From Egypt to Wisconsin, workers and students are not accepting business-as-usual. This day was no different. Thirty-three of us sat down and blocked access to the Governor’s office. With the chants of 170 or so fellow demonstrators reverberating in the Capitol building, we were arrested.
‘They Say Cut Back, We Say Fight Back’
The Governor’s slashing of billions from education and health care in a state with more billionaires than any other in the U.S. is outright class warfare. In NYC alone, there are 60 billionaires, and the wealthiest 1% of its residents receives an extraordinary 44% of all income. In NY State, there are 44,000 millionaires, who year after year increase their share of total income. Yet they object to extending a relatively small tax surcharge on high income, dubbed the “millionaire’s tax.”
The Governor claims there is a $10 billion “budget shortfall” and therefore social programs must be cut. However, this “shortfall” was created by decades of cutting corporate and high-income taxes while doling out billions in interest to the big banks.
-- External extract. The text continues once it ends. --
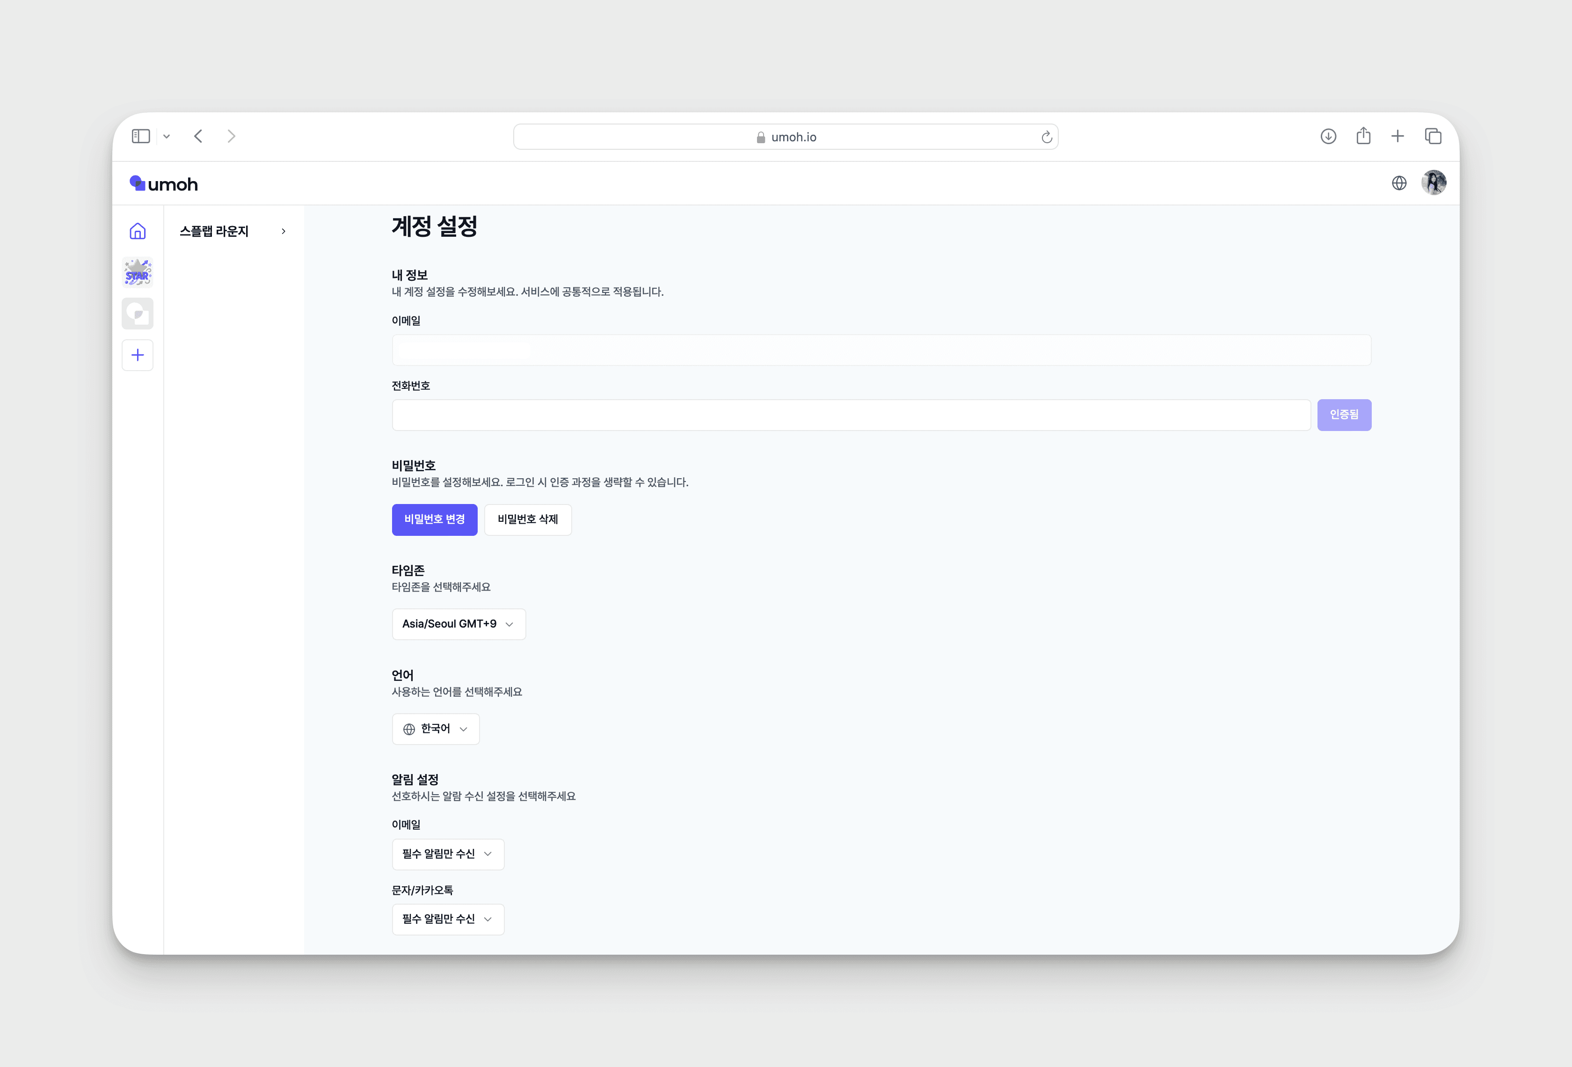
Task: Expand the 스플랩 라운지 menu item
Action: tap(233, 231)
Without these give-aways, there would now be a budget surplus.
PLP members who organized for and took part in today’s protest believe it is necessary but not sufficient to demand that the rich pay higher taxes. When the politicians claim that “hard times” demand concessions and fewer services, we can expose this lie by revealing the tremendous wealth of the corporate owners and CEOs, and demand things like a tax on Wall Street stock transactions.
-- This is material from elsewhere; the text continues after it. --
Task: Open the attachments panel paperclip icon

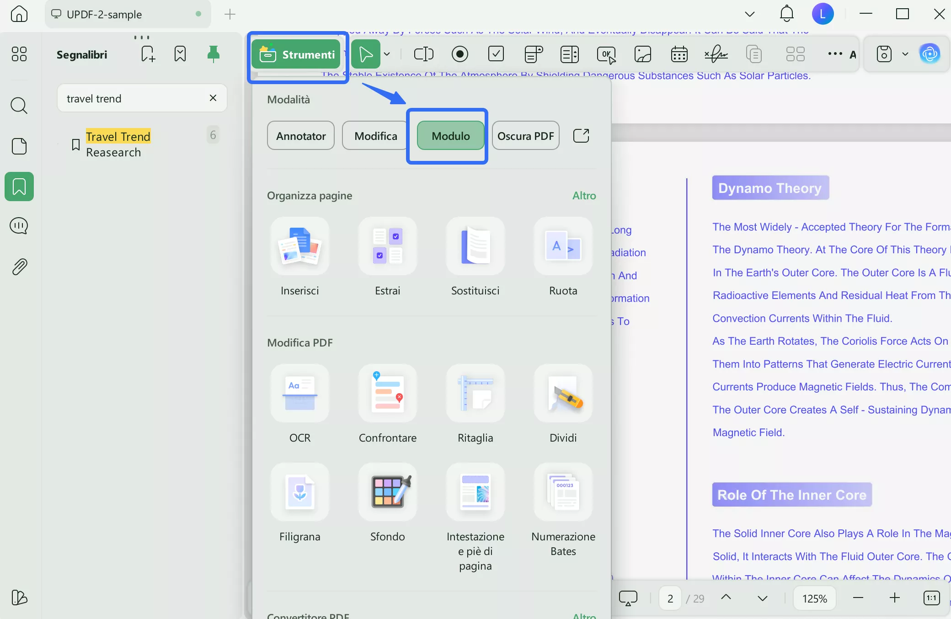Action: click(19, 267)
Taxing the Rich Is Not Enough
However, increased taxes on the rich will never be sufficient because it won’t change the reality of capitalism:
Recessions and depressions are built-in, periodic features of capitalism. When they occur, state revenues decline, budget gaps develop and social programs and public jobs are cut.
In competition with foreign companies, U.S. capitalists inevitably seek to lower labor costs, both in the private and public sector, by lowering wages and reducing health and pension benefits. This has already occurred in the private sector (i.e., lower wages of GM workers), and now the plan is to impose it on public workers, who are far more unionized.
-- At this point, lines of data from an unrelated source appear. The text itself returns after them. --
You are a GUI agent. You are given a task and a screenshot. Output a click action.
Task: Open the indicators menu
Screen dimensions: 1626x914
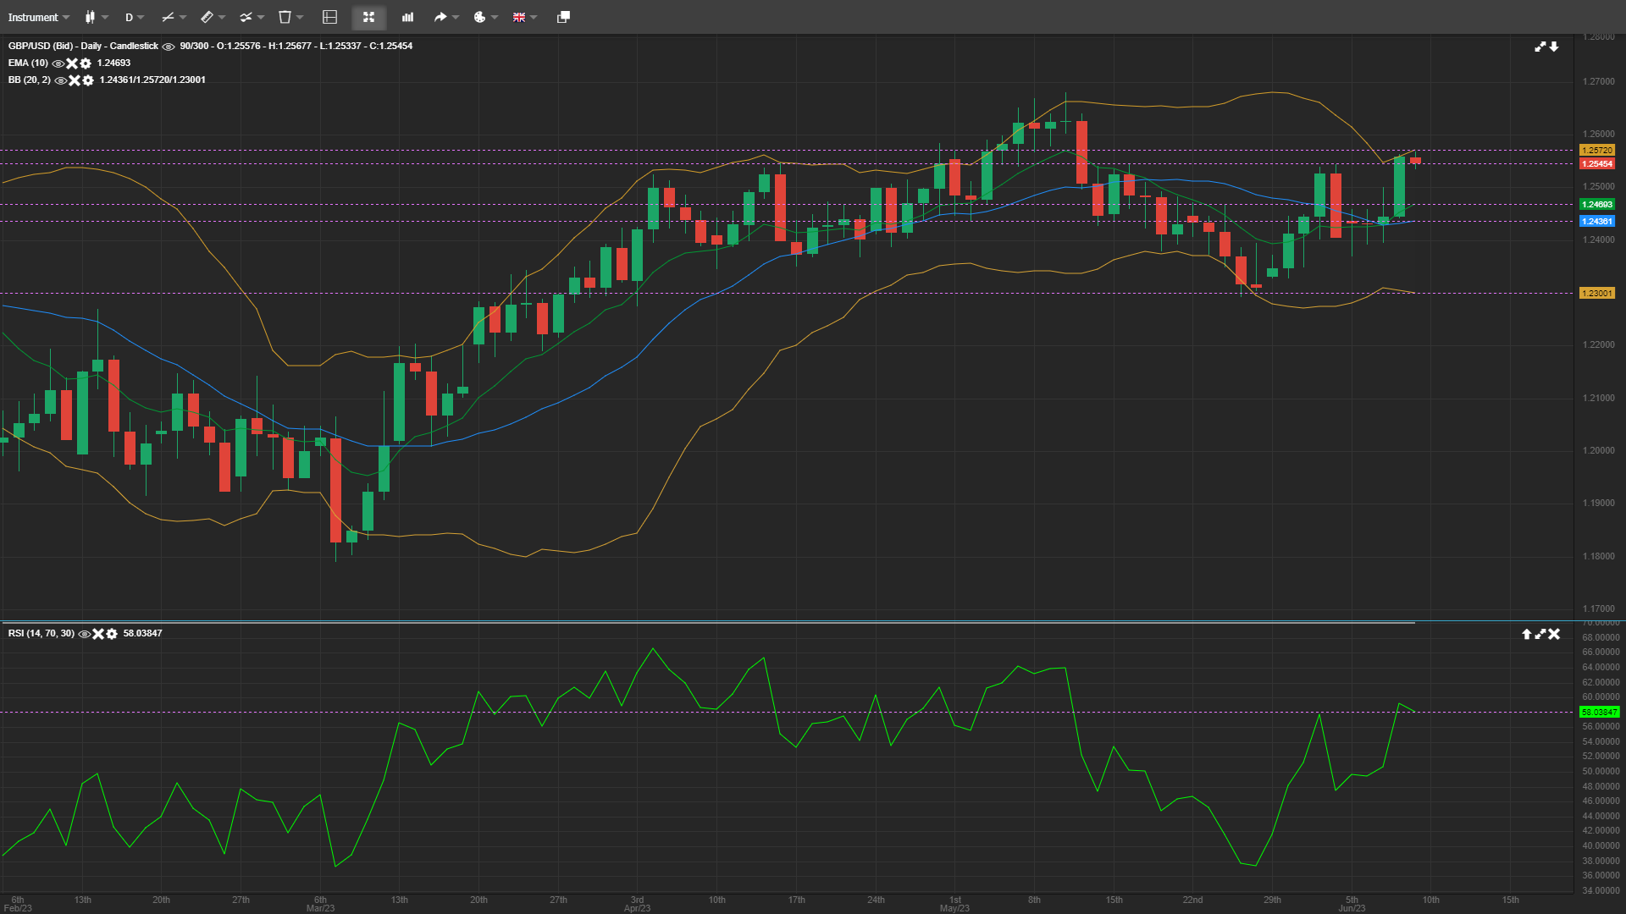[x=246, y=17]
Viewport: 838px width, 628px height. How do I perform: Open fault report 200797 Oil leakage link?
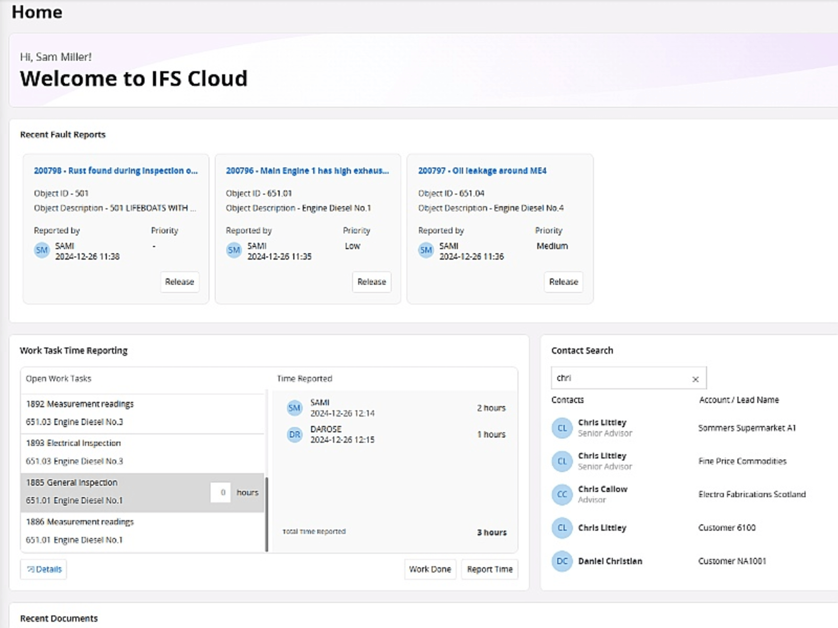pos(482,171)
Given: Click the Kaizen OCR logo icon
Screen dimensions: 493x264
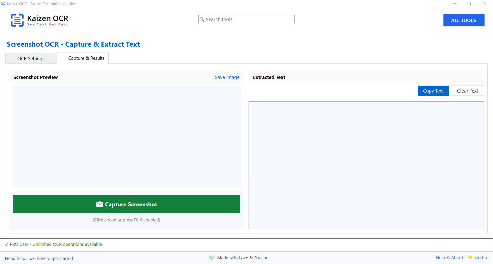Looking at the screenshot, I should 17,20.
Since the creation of wealth (surplus value stolen from workers) is controlled by the owners of capital, they are in a position to amass greater and greater fortunes. They use a fraction of their wealth to control the Republican and the Democrat parties, by paying for their expensive election campaigns, by hiring lobbyists to write pro-business legislation, and by dangling high-paying jobs to politicians after they leave office.
Cuomo is a perfect example: after he left the Clinton administration, he earned millions working for Andrew Farkis, a real estate tycoon. When he later ran for Attorney General and then Governor, he received large sums from real estate magnates and Wall Street investors.
In order to maintain its supremacy and continue to control global natural resources (particularly oil and gas), markets and investment opportunities, the U.S. ruling class supports a huge network of 700 military bases around the world. A powerful military is necessary to control energy reserves and pipelines in the Middle East, Central Asia and Africa. But this is an expensive operation, and has led to a rising federal deficit. In response, corporate interests and their Democratic and Republican operatives support cuts in social spending, including Medicare and Social Security, so that spending a trillion dollars a year on the military, including wars of occupation, may continue.
Capitalism will always be a system of exploitation, in which workers are paid a fraction of what they cotribute to wealth creation. Millions of workers are stuck in jobs that are alienating, that are physically and mentally exhausting, and that stifle their creativity.
We’re encouraging our fellow professors and students to think big and to join us as communists. Under the leadership of a communist party, workers can run society for the needs of our class, and kick out the Kochs and Rockefellers of this world.